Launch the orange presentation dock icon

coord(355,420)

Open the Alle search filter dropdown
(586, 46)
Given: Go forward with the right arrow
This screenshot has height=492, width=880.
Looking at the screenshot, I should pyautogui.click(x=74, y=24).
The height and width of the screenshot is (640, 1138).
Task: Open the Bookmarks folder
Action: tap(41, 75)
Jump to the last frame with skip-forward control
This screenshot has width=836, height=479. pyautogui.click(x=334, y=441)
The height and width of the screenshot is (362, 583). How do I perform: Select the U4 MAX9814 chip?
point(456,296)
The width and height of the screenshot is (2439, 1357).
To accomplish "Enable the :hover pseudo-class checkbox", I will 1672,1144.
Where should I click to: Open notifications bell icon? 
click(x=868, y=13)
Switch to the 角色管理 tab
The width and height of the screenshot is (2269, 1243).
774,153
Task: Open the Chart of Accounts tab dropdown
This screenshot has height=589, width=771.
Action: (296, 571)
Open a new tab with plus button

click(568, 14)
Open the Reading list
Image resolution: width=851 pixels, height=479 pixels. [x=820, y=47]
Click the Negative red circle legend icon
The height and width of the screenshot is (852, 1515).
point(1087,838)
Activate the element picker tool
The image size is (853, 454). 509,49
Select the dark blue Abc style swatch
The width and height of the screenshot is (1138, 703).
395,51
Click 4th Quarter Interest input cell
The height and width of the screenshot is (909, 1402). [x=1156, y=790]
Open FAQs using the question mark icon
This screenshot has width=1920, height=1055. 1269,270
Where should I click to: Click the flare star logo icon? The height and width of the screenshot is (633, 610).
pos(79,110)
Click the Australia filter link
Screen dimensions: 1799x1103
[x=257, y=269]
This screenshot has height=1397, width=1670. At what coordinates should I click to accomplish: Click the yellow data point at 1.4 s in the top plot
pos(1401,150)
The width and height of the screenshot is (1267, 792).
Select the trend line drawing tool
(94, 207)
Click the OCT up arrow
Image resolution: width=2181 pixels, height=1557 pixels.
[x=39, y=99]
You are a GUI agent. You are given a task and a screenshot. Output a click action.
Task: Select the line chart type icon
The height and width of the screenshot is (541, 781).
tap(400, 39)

§ **Task description**
After reading through the records, retype all of them exactly.

§ **Solution for this exercise**
Launch the orange presentation dock icon

coord(355,420)

Open the Alle search filter dropdown
(586, 46)
Given: Go forward with the right arrow
This screenshot has height=492, width=880.
Looking at the screenshot, I should pyautogui.click(x=74, y=24).
The height and width of the screenshot is (640, 1138).
Task: Open the Bookmarks folder
Action: tap(41, 75)
Jump to the last frame with skip-forward control
This screenshot has width=836, height=479. pyautogui.click(x=334, y=441)
The height and width of the screenshot is (362, 583). How do I perform: Select the U4 MAX9814 chip?
point(456,296)
The width and height of the screenshot is (2439, 1357).
To accomplish "Enable the :hover pseudo-class checkbox", I will 1672,1144.
Where should I click to: Open notifications bell icon? 
click(x=868, y=13)
Switch to the 角色管理 tab
The width and height of the screenshot is (2269, 1243).
774,153
Task: Open the Chart of Accounts tab dropdown
This screenshot has height=589, width=771.
Action: (296, 571)
Open a new tab with plus button

click(568, 14)
Open the Reading list
Image resolution: width=851 pixels, height=479 pixels. [x=820, y=47]
Click the Negative red circle legend icon
The height and width of the screenshot is (852, 1515).
point(1087,838)
Activate the element picker tool
The image size is (853, 454). 509,49
Select the dark blue Abc style swatch
The width and height of the screenshot is (1138, 703).
395,51
Click 4th Quarter Interest input cell
The height and width of the screenshot is (909, 1402). [x=1156, y=790]
Open FAQs using the question mark icon
This screenshot has width=1920, height=1055. 1269,270
Where should I click to: Click the flare star logo icon? The height and width of the screenshot is (633, 610).
pos(79,110)
Click the Australia filter link
Screen dimensions: 1799x1103
[x=257, y=269]
This screenshot has height=1397, width=1670. At what coordinates should I click to accomplish: Click the yellow data point at 1.4 s in the top plot
pos(1401,150)
The width and height of the screenshot is (1267, 792).
Select the trend line drawing tool
(94, 207)
Click the OCT up arrow
Image resolution: width=2181 pixels, height=1557 pixels.
[x=39, y=99]
You are a GUI agent. You are given a task and a screenshot. Output a click action.
Task: Select the line chart type icon
The height and width of the screenshot is (541, 781).
tap(400, 39)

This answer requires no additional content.